Baltimore reporter Lea Skene was all too familiar with the prevalence of gun violence in Baltimore and the devastated families it leaves behind. So when she received a press release from police last August saying two squeegee kids had been shot, one fatally, she followed up, got the name of the deceased victim, then found his mother by knocking on doors. Antonio Lee’s mother invited Skene to her son’s vigil. There, Skene met another Antonio, a man who had been a close childhood friend of Antonio Lee who had somehow escaped the cycle of violence that seemed to infect their neighborhood.

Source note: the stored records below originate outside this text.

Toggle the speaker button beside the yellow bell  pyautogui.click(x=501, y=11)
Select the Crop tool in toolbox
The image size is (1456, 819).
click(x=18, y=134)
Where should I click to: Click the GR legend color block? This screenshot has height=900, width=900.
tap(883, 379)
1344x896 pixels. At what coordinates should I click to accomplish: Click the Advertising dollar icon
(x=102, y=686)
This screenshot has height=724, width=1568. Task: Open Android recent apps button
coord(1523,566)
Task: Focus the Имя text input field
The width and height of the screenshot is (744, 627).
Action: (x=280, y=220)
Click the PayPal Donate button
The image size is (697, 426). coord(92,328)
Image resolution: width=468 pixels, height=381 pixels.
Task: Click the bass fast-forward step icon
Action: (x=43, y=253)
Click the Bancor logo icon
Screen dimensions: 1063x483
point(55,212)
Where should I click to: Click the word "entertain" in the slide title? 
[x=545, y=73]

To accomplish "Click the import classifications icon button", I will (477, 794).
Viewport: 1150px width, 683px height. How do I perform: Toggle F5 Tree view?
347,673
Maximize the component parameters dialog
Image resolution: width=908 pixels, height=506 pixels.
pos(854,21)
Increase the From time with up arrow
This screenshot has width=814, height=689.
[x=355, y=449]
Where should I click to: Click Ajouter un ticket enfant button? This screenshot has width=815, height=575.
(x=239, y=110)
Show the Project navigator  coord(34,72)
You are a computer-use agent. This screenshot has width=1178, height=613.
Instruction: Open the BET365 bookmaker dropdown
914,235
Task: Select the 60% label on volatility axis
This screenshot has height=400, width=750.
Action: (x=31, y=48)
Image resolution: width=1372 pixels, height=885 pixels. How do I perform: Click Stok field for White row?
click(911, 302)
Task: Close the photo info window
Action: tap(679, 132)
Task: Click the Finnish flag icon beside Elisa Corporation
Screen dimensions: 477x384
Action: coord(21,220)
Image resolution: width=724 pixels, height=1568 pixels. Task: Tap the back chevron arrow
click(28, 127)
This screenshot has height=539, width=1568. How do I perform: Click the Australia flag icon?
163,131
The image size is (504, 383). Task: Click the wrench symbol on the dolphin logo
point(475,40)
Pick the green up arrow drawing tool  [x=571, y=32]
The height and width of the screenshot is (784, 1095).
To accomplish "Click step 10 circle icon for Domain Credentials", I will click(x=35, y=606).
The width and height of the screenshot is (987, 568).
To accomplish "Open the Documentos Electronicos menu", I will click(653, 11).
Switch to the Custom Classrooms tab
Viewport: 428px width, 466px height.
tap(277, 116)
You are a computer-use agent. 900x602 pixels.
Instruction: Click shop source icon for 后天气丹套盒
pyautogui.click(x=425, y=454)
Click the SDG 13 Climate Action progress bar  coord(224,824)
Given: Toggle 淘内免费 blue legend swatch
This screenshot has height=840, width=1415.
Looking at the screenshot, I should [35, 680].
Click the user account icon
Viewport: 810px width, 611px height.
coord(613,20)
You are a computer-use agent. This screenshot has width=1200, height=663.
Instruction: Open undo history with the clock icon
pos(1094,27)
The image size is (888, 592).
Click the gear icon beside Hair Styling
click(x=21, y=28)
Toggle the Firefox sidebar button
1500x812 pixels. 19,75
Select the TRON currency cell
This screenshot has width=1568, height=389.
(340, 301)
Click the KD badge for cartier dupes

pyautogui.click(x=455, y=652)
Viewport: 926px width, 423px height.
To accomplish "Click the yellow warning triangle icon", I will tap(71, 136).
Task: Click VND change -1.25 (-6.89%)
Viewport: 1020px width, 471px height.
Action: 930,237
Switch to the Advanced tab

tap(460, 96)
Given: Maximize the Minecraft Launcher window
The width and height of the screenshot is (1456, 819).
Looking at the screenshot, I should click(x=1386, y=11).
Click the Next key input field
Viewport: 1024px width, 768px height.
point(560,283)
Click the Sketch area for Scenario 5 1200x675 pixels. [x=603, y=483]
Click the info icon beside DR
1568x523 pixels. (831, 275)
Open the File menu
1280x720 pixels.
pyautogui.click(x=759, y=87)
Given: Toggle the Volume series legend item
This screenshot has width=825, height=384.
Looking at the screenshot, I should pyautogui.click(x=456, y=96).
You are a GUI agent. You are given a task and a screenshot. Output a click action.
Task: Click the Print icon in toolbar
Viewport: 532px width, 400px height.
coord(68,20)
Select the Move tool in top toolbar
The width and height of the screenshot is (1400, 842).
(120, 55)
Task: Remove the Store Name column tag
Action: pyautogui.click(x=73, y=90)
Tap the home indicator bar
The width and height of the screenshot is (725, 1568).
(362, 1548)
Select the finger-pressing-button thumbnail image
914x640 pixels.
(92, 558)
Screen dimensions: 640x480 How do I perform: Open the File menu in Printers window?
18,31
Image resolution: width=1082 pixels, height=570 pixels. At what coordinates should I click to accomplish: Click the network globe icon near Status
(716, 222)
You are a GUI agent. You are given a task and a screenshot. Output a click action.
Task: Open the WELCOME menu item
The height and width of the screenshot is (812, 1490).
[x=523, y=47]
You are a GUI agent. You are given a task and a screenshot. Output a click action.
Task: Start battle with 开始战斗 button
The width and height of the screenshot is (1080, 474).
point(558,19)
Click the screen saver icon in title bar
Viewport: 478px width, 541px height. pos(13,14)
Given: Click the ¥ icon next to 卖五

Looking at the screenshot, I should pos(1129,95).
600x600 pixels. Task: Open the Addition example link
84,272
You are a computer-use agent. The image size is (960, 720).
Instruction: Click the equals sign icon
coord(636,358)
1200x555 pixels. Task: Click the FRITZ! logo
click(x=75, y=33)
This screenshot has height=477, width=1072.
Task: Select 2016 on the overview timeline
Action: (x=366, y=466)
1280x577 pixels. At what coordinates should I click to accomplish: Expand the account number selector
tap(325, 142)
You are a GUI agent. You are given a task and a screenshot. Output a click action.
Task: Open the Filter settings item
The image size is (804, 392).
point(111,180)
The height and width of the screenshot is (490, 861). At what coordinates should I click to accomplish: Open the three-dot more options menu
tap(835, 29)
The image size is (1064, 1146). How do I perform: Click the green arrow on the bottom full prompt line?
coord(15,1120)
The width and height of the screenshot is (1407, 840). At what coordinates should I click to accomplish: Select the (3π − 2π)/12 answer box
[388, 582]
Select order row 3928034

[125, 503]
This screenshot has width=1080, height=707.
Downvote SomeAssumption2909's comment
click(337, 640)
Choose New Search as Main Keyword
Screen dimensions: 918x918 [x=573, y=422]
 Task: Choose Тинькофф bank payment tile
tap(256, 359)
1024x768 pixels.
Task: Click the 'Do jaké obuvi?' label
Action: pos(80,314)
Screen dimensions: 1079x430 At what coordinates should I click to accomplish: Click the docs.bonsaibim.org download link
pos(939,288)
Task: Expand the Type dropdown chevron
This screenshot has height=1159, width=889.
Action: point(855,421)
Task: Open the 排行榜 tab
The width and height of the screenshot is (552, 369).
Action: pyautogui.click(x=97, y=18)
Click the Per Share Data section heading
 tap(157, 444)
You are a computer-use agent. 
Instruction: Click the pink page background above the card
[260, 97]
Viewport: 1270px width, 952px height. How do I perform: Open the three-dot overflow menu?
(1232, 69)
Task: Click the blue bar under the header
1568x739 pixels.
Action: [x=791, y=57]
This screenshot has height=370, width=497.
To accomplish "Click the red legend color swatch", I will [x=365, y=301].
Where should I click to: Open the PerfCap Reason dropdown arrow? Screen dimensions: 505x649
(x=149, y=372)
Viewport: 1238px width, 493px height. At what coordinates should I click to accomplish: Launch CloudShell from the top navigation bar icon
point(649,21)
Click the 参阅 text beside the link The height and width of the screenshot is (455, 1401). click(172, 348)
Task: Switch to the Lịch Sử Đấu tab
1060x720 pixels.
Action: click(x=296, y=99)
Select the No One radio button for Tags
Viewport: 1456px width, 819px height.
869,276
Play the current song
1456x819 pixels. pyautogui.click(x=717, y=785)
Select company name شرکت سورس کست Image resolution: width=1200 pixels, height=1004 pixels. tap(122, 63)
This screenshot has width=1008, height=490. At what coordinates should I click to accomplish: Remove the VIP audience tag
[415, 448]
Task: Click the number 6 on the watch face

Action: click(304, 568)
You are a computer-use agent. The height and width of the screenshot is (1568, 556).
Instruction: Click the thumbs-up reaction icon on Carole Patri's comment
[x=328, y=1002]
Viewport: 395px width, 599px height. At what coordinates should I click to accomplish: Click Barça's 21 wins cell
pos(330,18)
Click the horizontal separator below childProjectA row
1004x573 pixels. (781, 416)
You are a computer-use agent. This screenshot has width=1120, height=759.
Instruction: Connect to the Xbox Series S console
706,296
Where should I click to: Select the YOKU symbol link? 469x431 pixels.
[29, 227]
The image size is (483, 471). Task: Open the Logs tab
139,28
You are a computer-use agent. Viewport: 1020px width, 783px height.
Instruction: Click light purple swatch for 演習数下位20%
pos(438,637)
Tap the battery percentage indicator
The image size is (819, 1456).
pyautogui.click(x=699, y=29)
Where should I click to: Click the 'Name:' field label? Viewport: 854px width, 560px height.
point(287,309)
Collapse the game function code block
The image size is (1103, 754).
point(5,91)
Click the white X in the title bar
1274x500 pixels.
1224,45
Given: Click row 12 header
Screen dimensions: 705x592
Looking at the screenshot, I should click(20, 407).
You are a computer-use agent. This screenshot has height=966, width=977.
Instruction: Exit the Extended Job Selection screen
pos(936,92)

Skene had been wanting to do a story about how people can “make it out” of violent neighborhoods since we write so much more about the people who are killed by gun violence and don’t get the chance to make it out. She saw an opportunity to tell both sides by writing a story about the lives of the two Antonios.
Antonio Lee was shot to death before he could break the negative cycles of his youth, while Antonio Moore, his good friend, managed to make it out of the neighborhood and became a successful real estate investor and entrepreneur.
Skene spent months reaching out to family, friends, neighborhood activists and anyone else she could find who knew one or both men. Her story was at once touching, heartbreaking and uplifting — a narrative about two young men who grew up surrounded by poverty and violence on the streets of east Baltimore.